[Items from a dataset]
--*--

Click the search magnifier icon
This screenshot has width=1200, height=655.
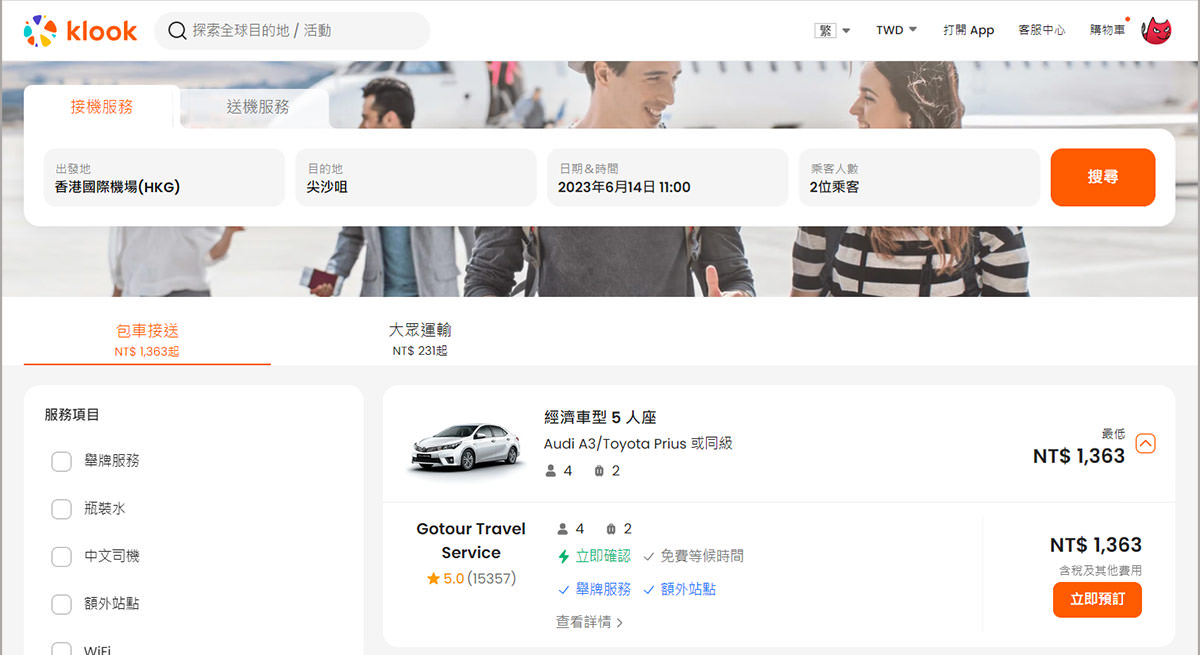pos(177,31)
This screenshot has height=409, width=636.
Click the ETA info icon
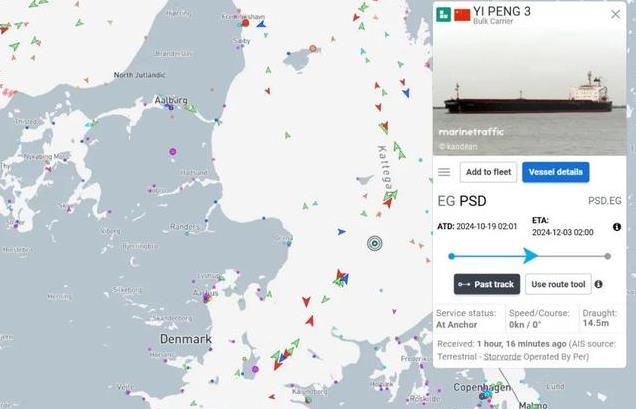[617, 227]
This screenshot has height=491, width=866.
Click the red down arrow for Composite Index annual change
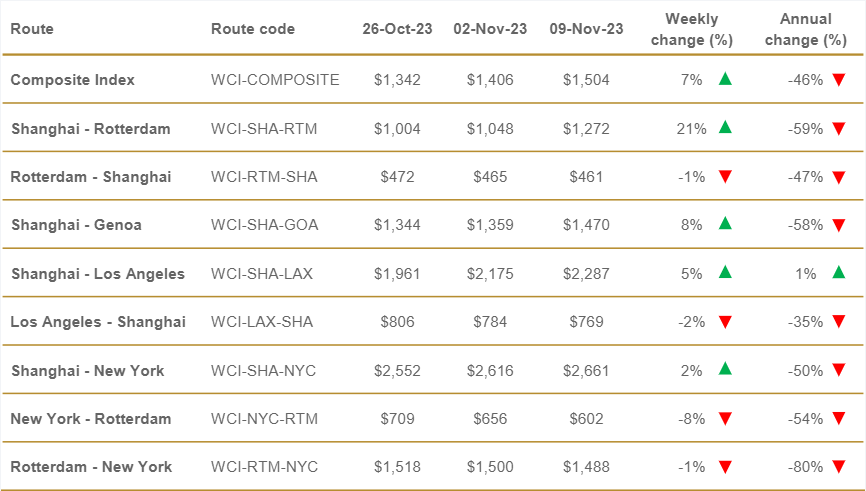[x=839, y=79]
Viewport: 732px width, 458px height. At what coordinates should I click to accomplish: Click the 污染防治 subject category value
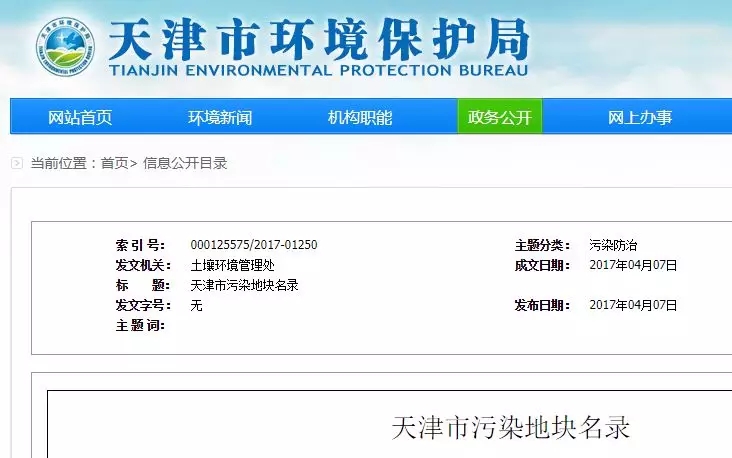point(613,245)
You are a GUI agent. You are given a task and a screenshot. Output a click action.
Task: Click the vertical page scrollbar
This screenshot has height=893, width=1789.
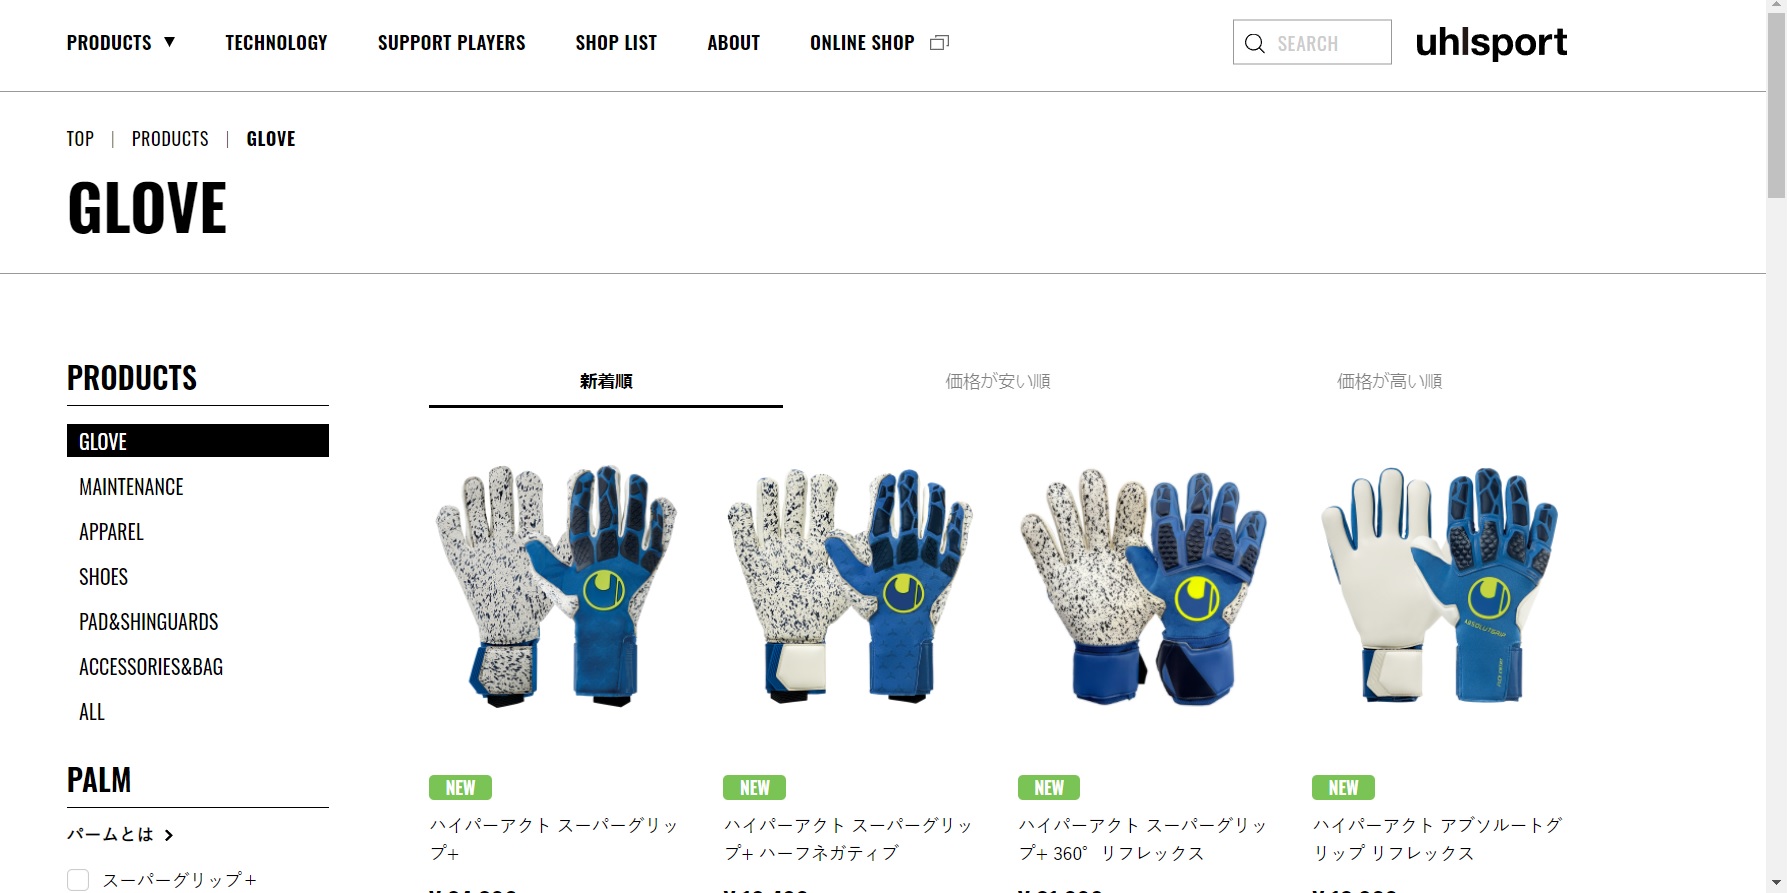click(1776, 446)
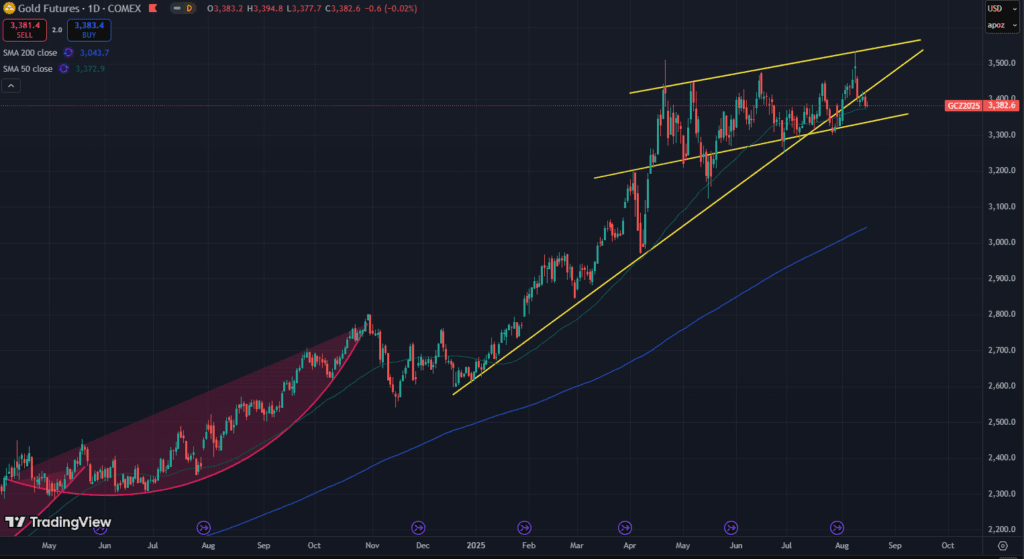This screenshot has height=559, width=1024.
Task: Click the TradingView logo
Action: pyautogui.click(x=58, y=522)
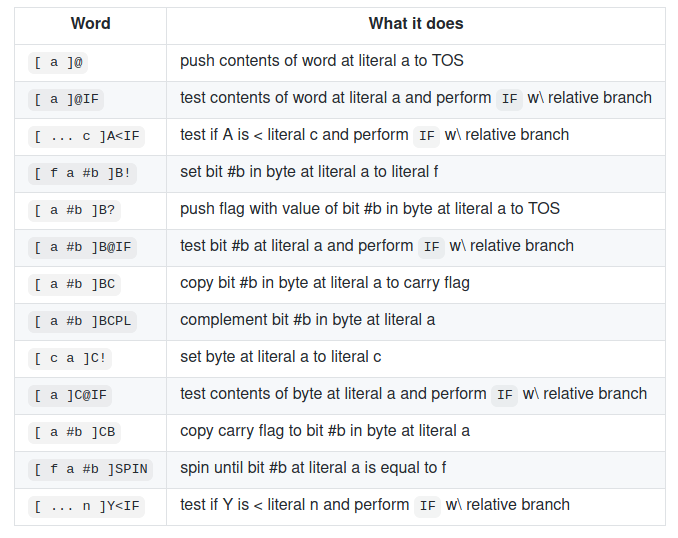Click the [ a ]@IF code snippet
The width and height of the screenshot is (678, 538).
pyautogui.click(x=66, y=99)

--*--

THE PROBLEM »
Write out, word for word, the lines from the start of the data through the one holding "This screenshot has height=491, width=866.". Omit pictures.

YOUR RESPONSE »
Click the search magnifier icon
This screenshot has width=1200, height=655.
pos(177,31)
This screenshot has height=409, width=636.
Click the ETA info icon
[617, 227]
This screenshot has height=491, width=866.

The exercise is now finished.